The Company has agreed, subject to obtaining Shareholder approval, to issue a total of 25,000,000 Options to Ms Whitney Million as part of her remuneration package as Chief Executive Officer of the Company, comprising:

  • (a) 6,000,000 Tranche 1 Options;

  • (b) 6,000,000 Tranche 2 Options;

  • (c) 6,500,000 Tranche 3 Options; and

  • (d) 6,500,000 Tranche 4 Options.

A summary of ASX Listing Rule 7.1 is set out in section 1.1 above.

The effect of Resolution 9 will be to allow the Company to issue these Options to Ms Million during the period of 3 months after the Meeting (or a longer period, if allowed by ASX), without using the Company’s 15% annual placement capacity.

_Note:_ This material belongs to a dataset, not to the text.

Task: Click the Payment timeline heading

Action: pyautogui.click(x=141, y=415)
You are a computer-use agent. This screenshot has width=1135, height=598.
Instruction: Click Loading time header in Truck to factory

5.2 Technical information required by ASX Listing Rule 7.1

Pursuant to and in accordance with ASX Listing Rule 7.3, the following information is provided in relation to Resolution 9:

  • (a) the maximum number of Options to be issued is 25,000,000, comprising:

  • (i) 6,000,000 Tranche 1 Options;

  • (ii) 6,000,000 Tranche 2 Options;

  • (iii) 6,500,000 Tranche 3 Options; and

  • (iv) 6,500,000 Tranche 4 Options,

  • (b) the Options will be issued no later than 3 months after the date of the Meeting (or such later date to the extent permitted by any ASX waiver or modification of the ASX Listing Rules) and it is likely that issue will occur on the same date;

  • (c) the Options will be issued for nil cash consideration as part of Ms Million’s remuneration as Chief Executive Officer of the Company;

  • (d) the Options will be issued to Ms Million (or her nominee), who is not a related party of the Company;

  • (e) the Options will be issued on the terms and conditions set out in Schedule 2; and

  • (f) no funds will be raised from the issue of the Options as they will be issued as part of Ms Million’s remuneration as Chief Executive Officer of the Company.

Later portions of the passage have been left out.